▶ [Problem requirements] Lines from the line with "Terms of Service (1572, 1238)" to the line with "[Follow us on YouTube] (777, 2043)" in the entries below, and only those, must be output exactly, with both ends included.

▶ [Stored data]

Start of Block

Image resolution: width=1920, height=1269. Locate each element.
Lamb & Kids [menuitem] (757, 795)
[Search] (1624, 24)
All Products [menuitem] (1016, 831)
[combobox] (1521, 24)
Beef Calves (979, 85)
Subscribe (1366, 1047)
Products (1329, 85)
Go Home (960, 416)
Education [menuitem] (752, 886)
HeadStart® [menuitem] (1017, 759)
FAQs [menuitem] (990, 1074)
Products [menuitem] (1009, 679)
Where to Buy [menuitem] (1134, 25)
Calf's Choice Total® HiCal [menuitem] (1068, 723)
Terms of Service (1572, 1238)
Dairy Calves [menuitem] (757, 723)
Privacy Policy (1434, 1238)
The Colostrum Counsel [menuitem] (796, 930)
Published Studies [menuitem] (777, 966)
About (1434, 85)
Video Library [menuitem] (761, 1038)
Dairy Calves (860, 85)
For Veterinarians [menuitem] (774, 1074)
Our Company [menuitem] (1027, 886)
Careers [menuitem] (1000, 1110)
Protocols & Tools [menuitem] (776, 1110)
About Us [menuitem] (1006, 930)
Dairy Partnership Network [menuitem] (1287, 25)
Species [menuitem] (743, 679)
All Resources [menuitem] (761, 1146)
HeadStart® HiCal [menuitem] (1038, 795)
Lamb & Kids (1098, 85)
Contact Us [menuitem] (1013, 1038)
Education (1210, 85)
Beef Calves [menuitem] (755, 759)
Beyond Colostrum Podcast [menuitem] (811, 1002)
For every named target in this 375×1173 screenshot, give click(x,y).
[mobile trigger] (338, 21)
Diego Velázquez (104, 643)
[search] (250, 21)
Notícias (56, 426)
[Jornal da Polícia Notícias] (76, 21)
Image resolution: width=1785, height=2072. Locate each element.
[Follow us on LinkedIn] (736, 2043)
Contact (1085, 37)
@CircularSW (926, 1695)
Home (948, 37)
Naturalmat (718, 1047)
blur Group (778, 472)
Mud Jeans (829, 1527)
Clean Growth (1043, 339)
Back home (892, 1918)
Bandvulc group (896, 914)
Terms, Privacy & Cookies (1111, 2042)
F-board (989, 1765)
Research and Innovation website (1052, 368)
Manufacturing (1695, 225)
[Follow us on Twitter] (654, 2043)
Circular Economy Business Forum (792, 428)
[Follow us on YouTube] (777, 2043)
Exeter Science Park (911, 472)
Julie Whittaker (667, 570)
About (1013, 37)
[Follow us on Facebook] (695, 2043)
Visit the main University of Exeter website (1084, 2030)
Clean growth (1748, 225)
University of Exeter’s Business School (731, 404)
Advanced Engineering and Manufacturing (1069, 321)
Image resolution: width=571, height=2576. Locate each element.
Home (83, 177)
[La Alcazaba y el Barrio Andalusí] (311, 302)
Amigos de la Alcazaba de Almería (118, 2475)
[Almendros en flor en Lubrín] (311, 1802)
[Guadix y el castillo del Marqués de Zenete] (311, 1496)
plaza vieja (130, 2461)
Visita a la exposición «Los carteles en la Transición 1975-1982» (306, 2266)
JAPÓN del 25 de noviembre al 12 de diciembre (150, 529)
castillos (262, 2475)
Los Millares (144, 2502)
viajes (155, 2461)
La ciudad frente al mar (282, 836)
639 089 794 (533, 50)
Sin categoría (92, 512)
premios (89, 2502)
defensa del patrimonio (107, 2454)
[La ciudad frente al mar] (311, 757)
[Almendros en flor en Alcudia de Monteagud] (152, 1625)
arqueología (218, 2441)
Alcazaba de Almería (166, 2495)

End of Block

▶ [Output]
Terms of Service (1572, 1238)
Dairy Calves [menuitem] (757, 723)
Privacy Policy (1434, 1238)
The Colostrum Counsel [menuitem] (796, 930)
Published Studies [menuitem] (777, 966)
About (1434, 85)
Video Library [menuitem] (761, 1038)
Dairy Calves (860, 85)
For Veterinarians [menuitem] (774, 1074)
Our Company [menuitem] (1027, 886)
Careers [menuitem] (1000, 1110)
Protocols & Tools [menuitem] (776, 1110)
About Us [menuitem] (1006, 930)
Dairy Partnership Network [menuitem] (1287, 25)
Species [menuitem] (743, 679)
All Resources [menuitem] (761, 1146)
HeadStart® HiCal [menuitem] (1038, 795)
Lamb & Kids (1098, 85)
Contact Us [menuitem] (1013, 1038)
Education (1210, 85)
Beef Calves [menuitem] (755, 759)
Beyond Colostrum Podcast [menuitem] (811, 1002)
For every named target in this 375×1173 screenshot, give click(x,y).
[mobile trigger] (338, 21)
Diego Velázquez (104, 643)
[search] (250, 21)
Notícias (56, 426)
[Jornal da Polícia Notícias] (76, 21)
Image resolution: width=1785, height=2072. Locate each element.
[Follow us on LinkedIn] (736, 2043)
Contact (1085, 37)
@CircularSW (926, 1695)
Home (948, 37)
Naturalmat (718, 1047)
blur Group (778, 472)
Mud Jeans (829, 1527)
Clean Growth (1043, 339)
Back home (892, 1918)
Bandvulc group (896, 914)
Terms, Privacy & Cookies (1111, 2042)
F-board (989, 1765)
Research and Innovation website (1052, 368)
Manufacturing (1695, 225)
[Follow us on Twitter] (654, 2043)
Circular Economy Business Forum (792, 428)
[Follow us on YouTube] (777, 2043)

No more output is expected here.